Thursday, 4 May 2017

Denmark gets its first wild wolf pack in 200 years

Arrival of a female wolf, that trekked 500km from Germany, means the pack could have cubs by spring

Patrick Barkham

Thursday 4 May 2017 17.29 BST Last modified on Thursday 4 May 2017 17.31 BST

A wolf pack is roaming wild in Denmark for the first time in more than 200 years after a young female wolf journeyed 500km from Germany.

Male wolves have been seen in Denmark since 2012 and the new female could produce cubs this spring in farmland in west Jutland after two wolves were filmed together last autumn.

It is further evidence that the wolf is returning to well-peopled landscapes after centuries of persecution, with wolf packs also re-establishing themselves in France and Germany and individuals sighted in Holland and even Luxembourg. Before the new population, Denmark’s last wolf was killed in 1813.

“We expect that they will have cubs this year or the next,” said Peter Sunde, a senior researcher at Aarhus University.

“People were very surprised when wolves first appeared in Denmark but they are highly mobile and are just as adaptable to cultural landscapes as foxes are. The only problem historically is that we killed them.”

DNA from two faeces samples have confirmed that the female wolf came from a pack 25km south of Berlin in Germany before travelling to north-west Denmark, probably leaving her family group last spring to do so.

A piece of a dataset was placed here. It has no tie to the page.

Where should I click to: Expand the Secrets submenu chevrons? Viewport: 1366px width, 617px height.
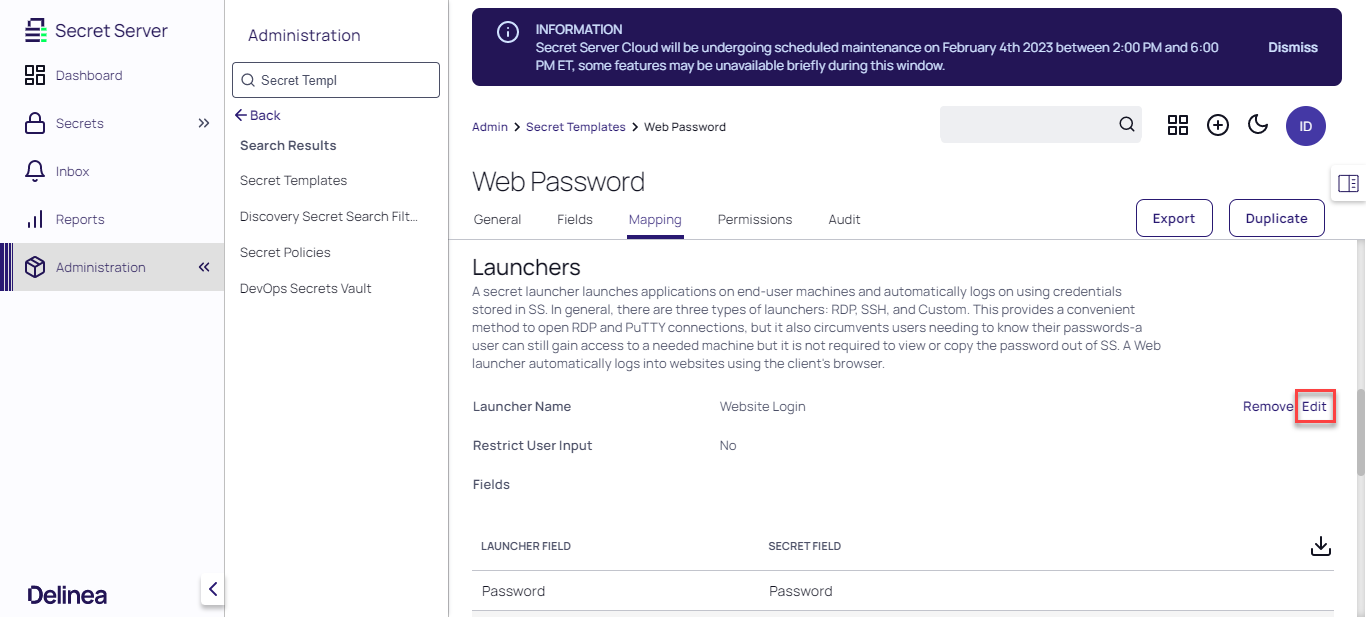(x=204, y=124)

There is sometimes speculation that wolves are deliberately released into the countryside by unofficial rewilders but according to Guillaume Chapron, a researcher at the Swedish University of Agricultural Sciences, this female’s trek north was entirely natural. “The wolf went on its four legs, it makes complete biological sense,” he said. Wolves can walk 50km in 24 hours and have been recorded making journeys of more than 1,000km across Europe from Germany, where they re-established themselves in 1998. Germany’s wolf population is currently growing at 25-30% each year, with the young dispersing across central Europe.